Investigating Spark Ingestion on Databricks with Datahub Lineage Issues

Original Slack Thread

Hi everyone! how are you?! I created a spark ingestion on databricks, the pipeline appears on the UI with the right startedAt time, but with 0 tasks… What it could be? I setted spark.sql.legacy.createHiveTableByDefault to false, my application do: df.write.mode(‘overwrite’).saveAsTable(tablename, path=pathname)

On log4j logs DataHubSparkListener apperars on only on SQL Started execution event

<@U04N9PYJBEW> might be able to speak to this!

Hi Bruno, I’m doing alright, hbu? Hopefully we can get this resolved for you soon! Unfortunately I’m not familiar with our spark source, <@UV14447EU> can you take a look here?
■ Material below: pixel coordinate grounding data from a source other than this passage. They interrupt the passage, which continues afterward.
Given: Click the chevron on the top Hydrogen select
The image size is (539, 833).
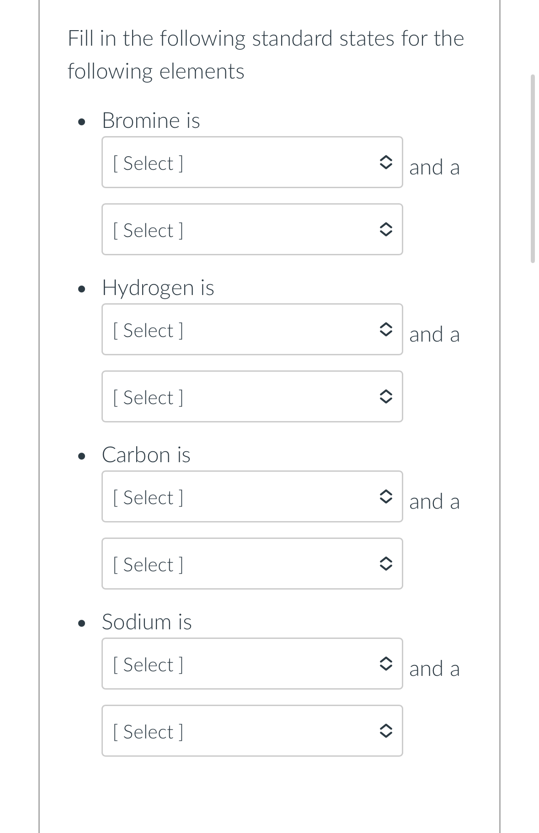Looking at the screenshot, I should pyautogui.click(x=386, y=329).
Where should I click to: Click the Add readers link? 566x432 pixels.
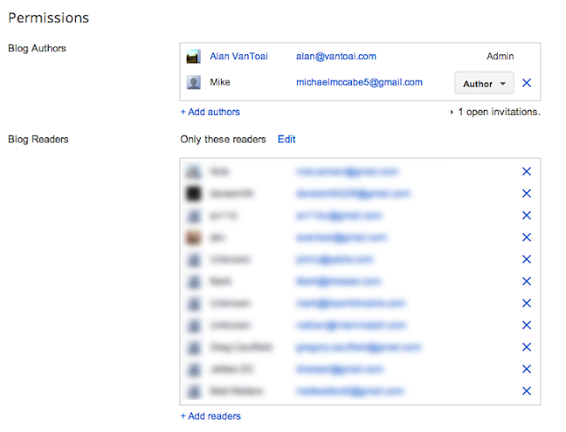pyautogui.click(x=210, y=416)
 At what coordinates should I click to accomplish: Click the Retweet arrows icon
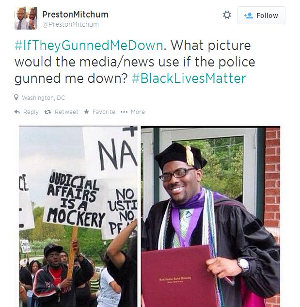[x=47, y=112]
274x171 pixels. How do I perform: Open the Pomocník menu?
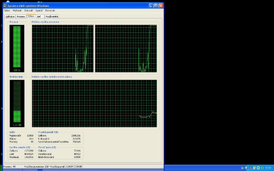[50, 11]
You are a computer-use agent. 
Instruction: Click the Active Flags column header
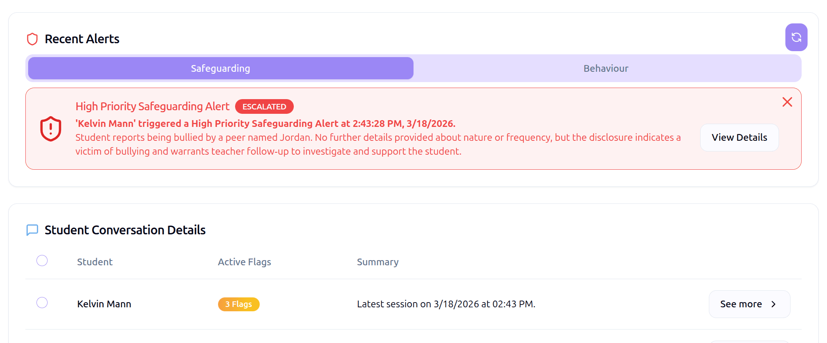tap(244, 262)
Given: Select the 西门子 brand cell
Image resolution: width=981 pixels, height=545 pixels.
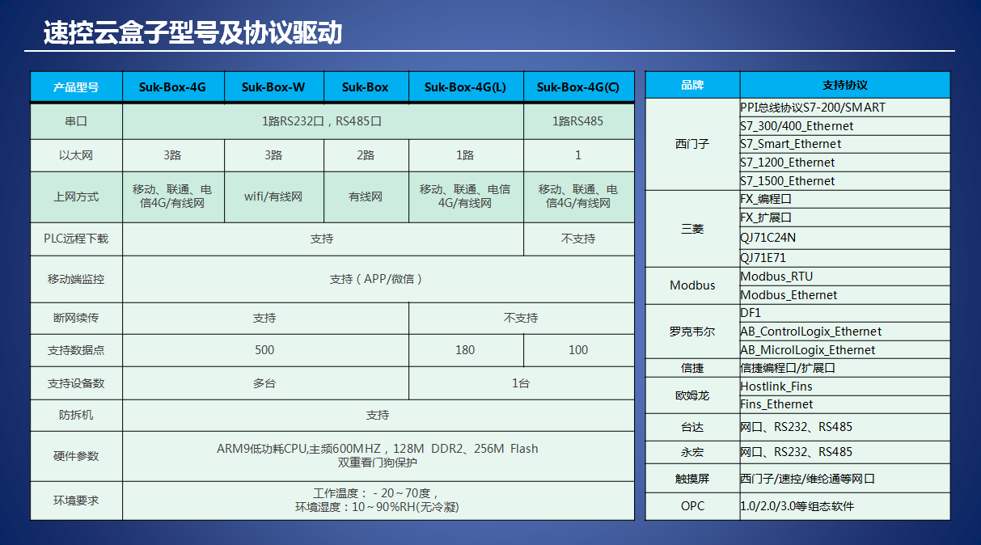Looking at the screenshot, I should click(x=692, y=144).
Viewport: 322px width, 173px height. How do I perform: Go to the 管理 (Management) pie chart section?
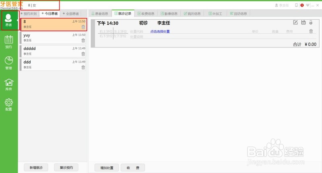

<@U04QRNY4ZHA> <@U04N9PYJBEW> <@UV14447EU>
Hey Guys! thank you for the help! I have some more data that should help you:

I’m running a DBR 10.4 with Spark 3.2.1 Job on a Standalone cluster via Databricks API. The job is running using Spark Python Task

My Datahub version is: 0.10.4.2
Spark lineage jar is: 0.10.5-6rc1

Spark confs:
extraListeners
rest server
remove partition pattern = true (tested true and false with same result)
coalesce jobs = true (with this config set to true i was able to get a task on the UI with the same name as the app name but without any dataset or lineage info)
databricks cluster

Pipeline always have Started At and Completed At, but without any lineage information

I already tested with spark 3.1.2 and jar 0.10.5 same result

All my tables are hive external tables , physical files are stored on Azure Data lake storage, but it is mounted on databricks dbfs

this is my spark application, very simple

Also, I tried to set up debugging logs but the datahub documentation is for log4j and my databricks cluster is using log4j2, is it possible to configure it?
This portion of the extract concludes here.